INSERT INTO workplaces (name) VALUES ('MyCorp');
INSERT INTO employees
(workplace, id, name, manager_id)
VALUES
('MyCorp', '00112233-4455-6677-8899-aaaaaaaaaaaa', 'Elad', NULL);
INSERT INTO employees
(workplace, id, name, manager_id)
VALUES
('MyCorp', '00112233-4455-6677-8899-bbbbbbbbbbbb', 'Aviel', '00112233-4455-6677-8899-aaaaaaaaaaaa'),
('MyCorp', '00112233-4455-6677-8899-cccccccccccc', 'Someone', '00112233-4455-6677-8899-bbbbbbbbbbbb'),
('MyCorp', '00112233-4455-6677-8899-dddddddddddd', 'MrBug', '00112233-4455-6677-8899-cccccccccccc');
""")
cur.execute("commit;")
# Second Batch
cur.execute("""
INSERT INTO employees
(workplace, id, name, manager_id)
VALUES
('MyCorp', '00112233-ffff-ffff-ffff-bbbbbbbbbbbb', 'Aviel 2', '00112233-4455-6677-8899-aaaaaaaaaaaa'),
('MyCorp', '00112233-ffff-ffff-ffff-cccccccccccc', 'Someone 2', '00112233-ffff-ffff-ffff-bbbbbbbbbbbb'),
('MyCorp', '00112233-ffff-ffff-ffff-dddddddddddd', 'MrBug 2', '00112233-ffff-ffff-ffff-cccccccccccc');
""")
cur.execute("commit;")
cur.execute("TRUNCATE employees,workplaces CASCADE;")
exit("end")
db_error_check()
Smaller script:
def db_error_check():
import psycopg2
# Create the database connection.
# yugabyte
connString = "host=127.0.1.1 port=5433 dbname=yugabyte user=yugabyte password=yugabyte"
# postgresql
# connString = "host=127.0.0.1 port=5432 dbname=yugabyte user=postgres password=1"

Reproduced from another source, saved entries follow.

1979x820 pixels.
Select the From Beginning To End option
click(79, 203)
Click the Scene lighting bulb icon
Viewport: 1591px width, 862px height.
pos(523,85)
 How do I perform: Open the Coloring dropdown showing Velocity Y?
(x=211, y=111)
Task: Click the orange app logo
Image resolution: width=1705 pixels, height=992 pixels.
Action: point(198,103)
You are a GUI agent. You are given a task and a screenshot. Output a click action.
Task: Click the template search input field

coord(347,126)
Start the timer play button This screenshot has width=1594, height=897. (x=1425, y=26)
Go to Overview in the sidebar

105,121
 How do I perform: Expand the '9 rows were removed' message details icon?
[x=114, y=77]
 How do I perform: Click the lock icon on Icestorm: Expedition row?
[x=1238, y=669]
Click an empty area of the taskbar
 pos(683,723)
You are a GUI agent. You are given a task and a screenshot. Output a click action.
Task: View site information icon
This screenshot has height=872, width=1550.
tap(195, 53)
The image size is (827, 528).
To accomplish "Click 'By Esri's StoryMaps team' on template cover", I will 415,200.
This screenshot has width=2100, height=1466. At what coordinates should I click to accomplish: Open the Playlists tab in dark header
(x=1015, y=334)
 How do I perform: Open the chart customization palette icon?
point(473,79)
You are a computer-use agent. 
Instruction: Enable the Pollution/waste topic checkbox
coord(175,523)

conn = psycopg2.connect(connString)
# Open a cursor to perform database operations.
# The default mode for psycopg2 is "autocommit=false".
conn.set_session(autocommit=False)
cur = conn.cursor()
# Create the table. (It might preexist.)
cur.execute("""
drop table IF EXISTS employees,workplaces cascade;
""")
cur.execute("""
CREATE TABLE IF NOT EXISTS workplaces (
name TEXT NOT NULL,
CONSTRAINT workplaces_pk PRIMARY KEY (name)
);
CREATE TABLE IF NOT EXISTS employees (
workplace TEXT NOT NULL,
id UUID NOT NULL,
name TEXT NOT NULL,
manager_id UUID,
CONSTRAINT employees_pk PRIMARY KEY (id)
);
CREATE UNIQUE INDEX IF NOT EXISTS employees_workplace_and_id_idx ON employees (workplace, id);
ALTER TABLE employees ADD CONSTRAINT employees_managers_fk
FOREIGN KEY (workplace, manager_id)
REFERENCES employees (workplace, id);
ALTER TABLE employees ADD CONSTRAINT employees_workplaces_fk
FOREIGN KEY (workplace)
REFERENCES workplaces (name);"""
)
for i in range(1):
print(i)
cur.execute("""
INSERT INTO workplaces (name) VALUES ('MyCorp');
""")
cur.execute("commit;")
# cur.execute("begin transaction isolation level read committed;")
# Second Batch
cur.execute("""
INSERT INTO employees
(workplace, id, name, manager_id)
VALUES
('MyCorp', '00112233-ffff-ffff-ffff-bbbbbbbbbbbb', 'Aviel 2', NULL),
('MyCorp', '00112233-ffff-ffff-ffff-cccccccccccc', 'Someone 2', '00112233-ffff-ffff-ffff-bbbbbbbbbbbb'),
('MyCorp', '00112233-ffff-ffff-ffff-dddddddddddd', 'MrBug 2', '00112233-ffff-ffff-ffff-cccccccccccc');
""")
cur.execute("commit;")
cur.execute("TRUNCATE employees,workplaces CASCADE;")
exit("end")
db_error_check()
And output:
File ysql.py", line 88, in db_error_check
cur.execute("""
psycopg2.errors.ForeignKeyViolation: insert or update on table "employees" violates foreign key constraint "employees_managers_fk"
DETAIL: Key (workplace, manager_id)=(MyCorp, 00112233-ffff-ffff-ffff-cccccccccccc) is not present in table "employees".
@ddorian Exactly. UUID 00112233-ffff-ffff-ffff-cccccccccccc should be present in table "employees", because it belongs to 'Someone 2' (the previous one). On Postgres there are no errors.
@eladshamai the bug has been identified and is being worked on.
Thx a lot @eladshamai for reporting this issue with a nice/simple test case! Nice find.
Thx a lot @eladshamai for reporting this issue with a nice/simple test case! Nice find.
Of course! Thank you for making a great distributed RDBMS to the open source community.